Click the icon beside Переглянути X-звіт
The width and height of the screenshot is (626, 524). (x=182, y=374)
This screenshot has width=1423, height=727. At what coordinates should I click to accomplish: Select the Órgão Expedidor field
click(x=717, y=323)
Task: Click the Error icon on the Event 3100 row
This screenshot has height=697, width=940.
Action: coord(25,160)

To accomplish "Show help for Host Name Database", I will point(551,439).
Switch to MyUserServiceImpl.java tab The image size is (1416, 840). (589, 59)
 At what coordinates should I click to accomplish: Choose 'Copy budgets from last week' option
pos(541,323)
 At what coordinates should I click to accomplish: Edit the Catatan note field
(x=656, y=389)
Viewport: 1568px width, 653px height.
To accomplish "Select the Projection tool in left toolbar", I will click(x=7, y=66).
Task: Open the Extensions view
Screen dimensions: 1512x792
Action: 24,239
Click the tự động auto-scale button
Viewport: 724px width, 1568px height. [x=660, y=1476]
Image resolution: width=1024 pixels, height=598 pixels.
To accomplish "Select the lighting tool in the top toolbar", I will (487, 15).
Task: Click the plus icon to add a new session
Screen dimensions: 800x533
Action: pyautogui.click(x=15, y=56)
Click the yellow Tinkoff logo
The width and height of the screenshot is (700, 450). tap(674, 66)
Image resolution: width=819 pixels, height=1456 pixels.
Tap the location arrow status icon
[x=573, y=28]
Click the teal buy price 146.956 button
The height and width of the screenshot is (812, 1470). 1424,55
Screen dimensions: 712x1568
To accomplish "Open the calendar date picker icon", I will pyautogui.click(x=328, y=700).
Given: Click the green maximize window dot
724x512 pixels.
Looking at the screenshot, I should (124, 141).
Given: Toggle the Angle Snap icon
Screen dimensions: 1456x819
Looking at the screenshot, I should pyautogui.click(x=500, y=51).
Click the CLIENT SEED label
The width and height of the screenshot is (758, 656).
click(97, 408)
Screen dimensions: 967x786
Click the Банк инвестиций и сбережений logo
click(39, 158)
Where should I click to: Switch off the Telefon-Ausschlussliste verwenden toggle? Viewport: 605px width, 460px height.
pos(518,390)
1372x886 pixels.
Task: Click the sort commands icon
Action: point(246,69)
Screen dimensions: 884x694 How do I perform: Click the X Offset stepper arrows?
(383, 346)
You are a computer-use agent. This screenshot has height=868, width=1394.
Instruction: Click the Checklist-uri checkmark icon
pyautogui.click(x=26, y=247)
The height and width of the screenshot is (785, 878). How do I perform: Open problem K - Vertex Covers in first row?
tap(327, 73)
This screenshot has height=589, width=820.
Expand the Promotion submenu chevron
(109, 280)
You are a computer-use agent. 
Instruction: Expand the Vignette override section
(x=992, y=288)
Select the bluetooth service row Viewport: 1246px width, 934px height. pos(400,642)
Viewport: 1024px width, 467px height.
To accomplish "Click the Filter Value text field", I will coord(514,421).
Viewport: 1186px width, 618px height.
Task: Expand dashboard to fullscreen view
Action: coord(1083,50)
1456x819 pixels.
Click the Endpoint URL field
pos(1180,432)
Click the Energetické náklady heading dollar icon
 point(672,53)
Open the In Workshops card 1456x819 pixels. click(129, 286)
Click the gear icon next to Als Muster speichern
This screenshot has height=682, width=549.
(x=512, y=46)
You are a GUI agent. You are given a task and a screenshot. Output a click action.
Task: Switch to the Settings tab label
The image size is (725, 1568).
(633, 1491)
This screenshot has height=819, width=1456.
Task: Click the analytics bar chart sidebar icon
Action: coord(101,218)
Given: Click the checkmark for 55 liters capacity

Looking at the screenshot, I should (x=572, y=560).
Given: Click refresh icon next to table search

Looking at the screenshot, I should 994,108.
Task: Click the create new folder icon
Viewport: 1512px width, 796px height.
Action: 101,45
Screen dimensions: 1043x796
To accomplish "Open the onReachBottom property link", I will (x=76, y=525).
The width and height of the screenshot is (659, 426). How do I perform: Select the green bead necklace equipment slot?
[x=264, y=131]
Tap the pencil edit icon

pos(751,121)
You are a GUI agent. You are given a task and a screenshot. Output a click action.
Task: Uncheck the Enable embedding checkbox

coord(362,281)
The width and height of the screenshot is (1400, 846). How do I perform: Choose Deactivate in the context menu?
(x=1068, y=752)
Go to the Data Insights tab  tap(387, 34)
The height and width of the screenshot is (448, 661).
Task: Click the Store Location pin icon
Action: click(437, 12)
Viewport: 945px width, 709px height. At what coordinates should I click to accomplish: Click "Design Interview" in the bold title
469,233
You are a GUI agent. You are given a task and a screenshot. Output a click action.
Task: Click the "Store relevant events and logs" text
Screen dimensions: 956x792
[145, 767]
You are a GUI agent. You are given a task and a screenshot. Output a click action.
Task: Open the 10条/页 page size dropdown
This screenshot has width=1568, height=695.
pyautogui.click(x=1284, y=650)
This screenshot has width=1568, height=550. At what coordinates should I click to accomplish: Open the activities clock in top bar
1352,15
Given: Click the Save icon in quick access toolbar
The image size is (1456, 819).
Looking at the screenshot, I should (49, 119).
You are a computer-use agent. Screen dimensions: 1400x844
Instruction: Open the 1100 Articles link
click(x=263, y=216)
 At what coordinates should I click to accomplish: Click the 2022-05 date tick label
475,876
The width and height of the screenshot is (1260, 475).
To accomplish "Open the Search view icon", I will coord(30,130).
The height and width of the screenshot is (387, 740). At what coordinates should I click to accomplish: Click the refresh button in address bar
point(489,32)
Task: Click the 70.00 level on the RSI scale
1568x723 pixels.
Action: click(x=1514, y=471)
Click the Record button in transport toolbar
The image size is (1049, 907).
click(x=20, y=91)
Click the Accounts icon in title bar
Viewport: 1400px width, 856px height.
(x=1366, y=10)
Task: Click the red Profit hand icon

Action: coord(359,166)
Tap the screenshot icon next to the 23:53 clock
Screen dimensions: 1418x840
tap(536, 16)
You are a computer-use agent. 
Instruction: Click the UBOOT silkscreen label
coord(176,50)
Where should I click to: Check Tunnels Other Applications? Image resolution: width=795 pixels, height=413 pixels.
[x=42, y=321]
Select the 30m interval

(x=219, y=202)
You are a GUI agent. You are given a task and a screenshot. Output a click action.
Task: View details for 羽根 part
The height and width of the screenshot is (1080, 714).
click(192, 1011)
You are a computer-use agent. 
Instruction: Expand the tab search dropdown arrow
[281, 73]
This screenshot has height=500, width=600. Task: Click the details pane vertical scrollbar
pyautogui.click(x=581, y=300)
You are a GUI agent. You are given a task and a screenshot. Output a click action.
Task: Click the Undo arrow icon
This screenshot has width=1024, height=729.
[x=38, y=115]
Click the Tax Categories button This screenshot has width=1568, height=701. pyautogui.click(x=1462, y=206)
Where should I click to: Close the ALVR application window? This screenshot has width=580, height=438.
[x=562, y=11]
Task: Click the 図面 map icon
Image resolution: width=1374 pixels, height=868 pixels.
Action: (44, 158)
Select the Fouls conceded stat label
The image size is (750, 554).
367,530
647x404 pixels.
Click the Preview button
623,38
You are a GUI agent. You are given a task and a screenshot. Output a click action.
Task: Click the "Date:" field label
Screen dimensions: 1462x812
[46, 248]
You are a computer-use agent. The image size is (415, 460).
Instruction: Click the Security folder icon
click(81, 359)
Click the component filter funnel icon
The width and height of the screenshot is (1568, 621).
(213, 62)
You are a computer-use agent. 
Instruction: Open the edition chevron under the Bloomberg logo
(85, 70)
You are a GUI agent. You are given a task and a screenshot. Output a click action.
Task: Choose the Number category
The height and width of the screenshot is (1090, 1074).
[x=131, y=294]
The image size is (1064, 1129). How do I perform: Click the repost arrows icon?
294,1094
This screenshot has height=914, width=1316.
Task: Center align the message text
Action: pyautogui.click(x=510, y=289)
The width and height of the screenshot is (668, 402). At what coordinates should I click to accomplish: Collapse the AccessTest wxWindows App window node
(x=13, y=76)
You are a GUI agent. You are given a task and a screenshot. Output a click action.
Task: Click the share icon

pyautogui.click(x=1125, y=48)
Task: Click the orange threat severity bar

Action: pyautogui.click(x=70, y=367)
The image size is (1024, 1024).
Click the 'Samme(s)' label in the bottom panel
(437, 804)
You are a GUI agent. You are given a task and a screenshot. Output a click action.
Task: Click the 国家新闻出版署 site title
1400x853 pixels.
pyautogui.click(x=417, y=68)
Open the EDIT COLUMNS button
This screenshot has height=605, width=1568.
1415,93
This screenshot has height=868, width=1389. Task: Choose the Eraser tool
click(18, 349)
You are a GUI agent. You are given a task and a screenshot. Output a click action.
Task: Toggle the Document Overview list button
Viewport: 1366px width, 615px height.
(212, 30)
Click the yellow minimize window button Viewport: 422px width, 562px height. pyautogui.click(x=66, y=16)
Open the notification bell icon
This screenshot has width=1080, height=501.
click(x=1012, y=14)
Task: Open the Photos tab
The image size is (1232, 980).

******

WRITTEN INSTRUCTION -> Turn everything in the records above, from the line containing "Viewport: 945px width, 709px" down to the line containing "[x=42, y=321]", into a JSON list of strings with one string per line and blank lines left out.

RESULT FOR THIS EXERCISE ->
[
  "Viewport: 945px width, 709px height. At what coordinates should I click to accomplish: Click \"Design Interview\" in the bold title",
  "469,233",
  "You are a GUI agent. You are given a task and a screenshot. Output a click action.",
  "Task: Click the \"Store relevant events and logs\" text",
  "Screen dimensions: 956x792",
  "[145, 767]",
  "You are a GUI agent. You are given a task and a screenshot. Output a click action.",
  "Task: Open the 10条/页 page size dropdown",
  "This screenshot has width=1568, height=695.",
  "pyautogui.click(x=1284, y=650)",
  "This screenshot has width=1568, height=550. At what coordinates should I click to accomplish: Open the activities clock in top bar",
  "1352,15",
  "Given: Click the Save icon in quick access toolbar",
  "The image size is (1456, 819).",
  "Looking at the screenshot, I should (49, 119).",
  "You are a computer-use agent. Screen dimensions: 1400x844",
  "Instruction: Open the 1100 Articles link",
  "click(x=263, y=216)",
  " At what coordinates should I click to accomplish: Click the 2022-05 date tick label",
  "475,876",
  "The width and height of the screenshot is (1260, 475).",
  "To accomplish \"Open the Search view icon\", I will coord(30,130).",
  "The height and width of the screenshot is (387, 740). At what coordinates should I click to accomplish: Click the refresh button in address bar",
  "point(489,32)",
  "Task: Click the 70.00 level on the RSI scale",
  "1568x723 pixels.",
  "Action: click(x=1514, y=471)",
  "Click the Record button in transport toolbar",
  "The image size is (1049, 907).",
  "click(x=20, y=91)",
  "Click the Accounts icon in title bar",
  "Viewport: 1400px width, 856px height.",
  "(x=1366, y=10)",
  "Task: Click the red Profit hand icon",
  "Action: coord(359,166)",
  "Tap the screenshot icon next to the 23:53 clock",
  "Screen dimensions: 1418x840",
  "tap(536, 16)",
  "You are a computer-use agent. ",
  "Instruction: Click the UBOOT silkscreen label",
  "coord(176,50)",
  "Where should I click to: Check Tunnels Other Applications? Image resolution: width=795 pixels, height=413 pixels.",
  "[x=42, y=321]"
]